Pokazywanie postów oznaczonych etykietą Jan Lityński. Pokaż wszystkie posty
Pokazywanie postów oznaczonych etykietą Jan Lityński. Pokaż wszystkie posty

środa, 29 lipca 2015

27 lipca 2015


1. Do Komory wziąłem „Ubeka” Rymanowskiego. Znam obu. I Ubeka i Rymanowskiego, choć ten drugi raczej mnie nie pamięta. Wystąpiłem w jego audycji w RMF-ie dwadzieścia parę lat temu.
„Ubek” ma duże literki, więc się go łatwo czyta.
Wróciłem na to coś, co w TVN24 jest , kiedy nie ma Rymanowskiego, w miejscu „Kawy na ławę”.
Prof. Nałęcz dawał czadu. Ale nie będzie mi go brakować. Red. Werner lepiej sobie radzi w programach z mniejszą liczbą gości. Do „Loży prasowej” nie dotrwałem, więc nie wiem czy dalej jest. I to zła informacja.

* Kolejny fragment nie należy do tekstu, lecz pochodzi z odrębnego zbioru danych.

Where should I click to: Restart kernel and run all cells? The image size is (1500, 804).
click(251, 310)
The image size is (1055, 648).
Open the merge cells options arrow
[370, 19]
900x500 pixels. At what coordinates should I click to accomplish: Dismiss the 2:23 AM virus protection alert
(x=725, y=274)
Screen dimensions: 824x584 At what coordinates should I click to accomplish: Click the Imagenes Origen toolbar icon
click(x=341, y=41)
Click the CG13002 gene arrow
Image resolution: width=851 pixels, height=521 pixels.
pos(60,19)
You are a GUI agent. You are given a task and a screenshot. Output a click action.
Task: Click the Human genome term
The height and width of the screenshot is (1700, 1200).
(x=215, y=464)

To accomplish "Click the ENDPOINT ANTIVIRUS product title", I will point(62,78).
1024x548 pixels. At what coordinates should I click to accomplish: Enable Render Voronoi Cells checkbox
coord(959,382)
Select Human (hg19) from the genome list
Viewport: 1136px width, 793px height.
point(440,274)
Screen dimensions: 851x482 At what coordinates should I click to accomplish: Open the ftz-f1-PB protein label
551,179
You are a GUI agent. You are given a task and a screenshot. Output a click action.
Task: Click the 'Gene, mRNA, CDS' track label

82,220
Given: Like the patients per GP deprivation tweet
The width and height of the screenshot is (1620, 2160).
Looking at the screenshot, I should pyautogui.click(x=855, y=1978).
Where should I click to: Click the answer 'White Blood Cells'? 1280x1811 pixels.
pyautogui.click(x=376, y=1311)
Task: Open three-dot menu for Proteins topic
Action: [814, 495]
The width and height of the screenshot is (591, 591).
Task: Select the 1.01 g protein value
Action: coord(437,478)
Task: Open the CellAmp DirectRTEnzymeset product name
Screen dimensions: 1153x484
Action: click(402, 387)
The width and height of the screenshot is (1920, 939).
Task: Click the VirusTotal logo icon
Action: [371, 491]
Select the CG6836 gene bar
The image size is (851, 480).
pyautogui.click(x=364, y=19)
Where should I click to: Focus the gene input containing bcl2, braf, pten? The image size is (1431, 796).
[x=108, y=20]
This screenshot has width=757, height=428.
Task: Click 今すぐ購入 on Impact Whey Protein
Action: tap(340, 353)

2. Pojechaliśmy na Koło, na którym kupiliśmy dwa słonie. Przy bankomacie (musiałem na słonie wypłacić pieniądze) spotkałem Jana Lityńskiego. Patrzył na mnie podejrzliwie, więc go nie zaczepiłem. A czytałem o nim w „Ubeku” w Komorze. Ciągle ostatnio wpadam na pracowników prezydenta Komorowskiego.
Ze słońmi na rękach wróciliśmy do domu. Gdzie się okazało, że jednak nie ma z czego zrobić obiadu, więc pojechałem po krewetki do Makro. Kupiłem złe. I to jest zła informacja. Bo ze złych krewetek robi się złe jedzenie.

3. Wieczorem chyba oglądaliśmy jakiś film. A potem poszliśmy spać. Ale nic z tego nie pamiętam. I to jest zła informacja.